Last year, Pickens announced that he would build a 1,000-megawatt wind farm in Pampa, Texas. The problem a lack of a transmission line to bring the juice to population centers, Pickens said in an interview last week.The Pickens Plan envisioned a Midwestern "wind corridor" powering America and displacing foreign oil (natural gas would become our primary transportation fuel), but power lines are starting fights all over rural America, according to DTN's Chris Clayton.

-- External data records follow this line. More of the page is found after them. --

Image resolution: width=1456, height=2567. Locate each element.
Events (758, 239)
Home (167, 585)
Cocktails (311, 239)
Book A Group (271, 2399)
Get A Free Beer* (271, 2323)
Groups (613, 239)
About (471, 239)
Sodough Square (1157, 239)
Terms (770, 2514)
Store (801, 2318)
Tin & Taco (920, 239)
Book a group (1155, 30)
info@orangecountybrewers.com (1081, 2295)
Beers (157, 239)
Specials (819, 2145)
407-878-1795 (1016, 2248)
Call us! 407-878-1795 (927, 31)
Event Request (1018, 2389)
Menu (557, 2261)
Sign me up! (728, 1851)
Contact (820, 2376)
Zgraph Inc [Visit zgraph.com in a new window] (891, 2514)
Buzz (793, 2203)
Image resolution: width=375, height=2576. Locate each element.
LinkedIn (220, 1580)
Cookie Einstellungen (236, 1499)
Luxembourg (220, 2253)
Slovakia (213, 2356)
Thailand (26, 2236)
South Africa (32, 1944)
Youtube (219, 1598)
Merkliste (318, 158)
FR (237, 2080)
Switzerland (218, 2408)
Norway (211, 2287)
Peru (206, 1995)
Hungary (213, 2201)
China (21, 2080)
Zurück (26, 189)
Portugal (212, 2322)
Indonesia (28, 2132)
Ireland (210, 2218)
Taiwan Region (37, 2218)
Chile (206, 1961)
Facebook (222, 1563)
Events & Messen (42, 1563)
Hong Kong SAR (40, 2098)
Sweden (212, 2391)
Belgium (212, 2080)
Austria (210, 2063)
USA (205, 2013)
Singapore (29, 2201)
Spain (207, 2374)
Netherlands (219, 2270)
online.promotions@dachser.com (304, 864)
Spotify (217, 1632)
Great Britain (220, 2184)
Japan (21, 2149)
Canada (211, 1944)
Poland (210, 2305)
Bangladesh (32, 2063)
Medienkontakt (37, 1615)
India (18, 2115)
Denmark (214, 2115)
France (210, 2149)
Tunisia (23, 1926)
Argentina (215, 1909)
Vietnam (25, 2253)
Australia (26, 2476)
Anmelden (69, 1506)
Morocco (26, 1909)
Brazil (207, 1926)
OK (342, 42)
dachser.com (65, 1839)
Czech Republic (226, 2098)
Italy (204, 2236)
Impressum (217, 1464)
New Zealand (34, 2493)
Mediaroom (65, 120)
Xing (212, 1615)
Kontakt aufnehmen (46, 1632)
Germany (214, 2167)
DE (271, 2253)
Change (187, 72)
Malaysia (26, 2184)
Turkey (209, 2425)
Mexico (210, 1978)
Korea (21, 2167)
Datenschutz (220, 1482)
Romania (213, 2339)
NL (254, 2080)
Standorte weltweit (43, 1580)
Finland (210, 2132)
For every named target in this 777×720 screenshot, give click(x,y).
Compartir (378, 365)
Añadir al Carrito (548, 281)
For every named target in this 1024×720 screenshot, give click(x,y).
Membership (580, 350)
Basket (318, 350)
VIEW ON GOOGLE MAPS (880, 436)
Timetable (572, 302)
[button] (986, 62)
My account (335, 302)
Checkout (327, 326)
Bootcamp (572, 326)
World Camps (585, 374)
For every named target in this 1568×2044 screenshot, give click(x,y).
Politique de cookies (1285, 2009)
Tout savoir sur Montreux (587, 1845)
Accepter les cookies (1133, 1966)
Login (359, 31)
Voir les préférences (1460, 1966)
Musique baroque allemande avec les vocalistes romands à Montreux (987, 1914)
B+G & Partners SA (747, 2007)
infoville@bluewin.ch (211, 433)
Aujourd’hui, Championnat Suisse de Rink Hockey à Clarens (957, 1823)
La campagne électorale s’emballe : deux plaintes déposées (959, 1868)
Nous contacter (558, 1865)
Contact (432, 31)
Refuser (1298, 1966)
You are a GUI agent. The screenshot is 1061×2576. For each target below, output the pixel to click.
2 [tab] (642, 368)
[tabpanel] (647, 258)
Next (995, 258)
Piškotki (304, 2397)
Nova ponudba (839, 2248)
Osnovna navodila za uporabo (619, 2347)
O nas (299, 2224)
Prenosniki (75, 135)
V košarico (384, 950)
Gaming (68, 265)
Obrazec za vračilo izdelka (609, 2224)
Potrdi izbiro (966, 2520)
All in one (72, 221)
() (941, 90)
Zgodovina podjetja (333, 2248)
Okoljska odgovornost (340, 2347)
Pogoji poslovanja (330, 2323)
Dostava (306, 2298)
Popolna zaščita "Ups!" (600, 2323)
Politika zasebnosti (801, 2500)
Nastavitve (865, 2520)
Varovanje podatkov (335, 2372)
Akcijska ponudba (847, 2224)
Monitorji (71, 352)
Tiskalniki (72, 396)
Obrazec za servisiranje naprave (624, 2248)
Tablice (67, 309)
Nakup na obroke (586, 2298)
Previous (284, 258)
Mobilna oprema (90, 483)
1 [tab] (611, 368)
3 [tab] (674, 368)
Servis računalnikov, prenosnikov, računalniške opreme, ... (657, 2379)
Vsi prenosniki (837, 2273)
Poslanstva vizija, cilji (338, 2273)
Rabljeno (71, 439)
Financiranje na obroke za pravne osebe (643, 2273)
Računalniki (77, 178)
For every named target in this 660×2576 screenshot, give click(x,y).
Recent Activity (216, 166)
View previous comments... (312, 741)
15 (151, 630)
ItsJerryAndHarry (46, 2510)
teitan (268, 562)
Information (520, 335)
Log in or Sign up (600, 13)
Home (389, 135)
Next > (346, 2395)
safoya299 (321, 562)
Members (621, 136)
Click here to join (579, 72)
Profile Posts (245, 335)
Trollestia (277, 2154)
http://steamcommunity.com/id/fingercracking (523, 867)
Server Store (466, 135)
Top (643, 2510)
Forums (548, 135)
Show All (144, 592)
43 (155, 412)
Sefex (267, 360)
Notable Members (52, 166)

And wind is not the only renewable where the optimal generating locations don't coincide with population centers - California's Sunrise Powerlink also ran into stiff environmental opposition despite its potential to deliver clean solar and geothermal energy to San Diego.
"I don't think the first place we build, though, is where we thought we would because we don't have the transmission," he said.
Remember that idea he had to build his own transmission line? "It was a little more complicated than we thought," he said.
The huge political challenge of siting and permitting new transmission lines is part of why people get excited about decentralized solutions like distributed solar. Ultimately, though, there are environmental complaints about every type of power generation - manufacturing solar panels emits powerful greenhouse gases, wind power kills birds, hydro power kills fish, etc. Negawatts can only take us so far, so ultimately there will need to be a compromise and trade-offs will be made.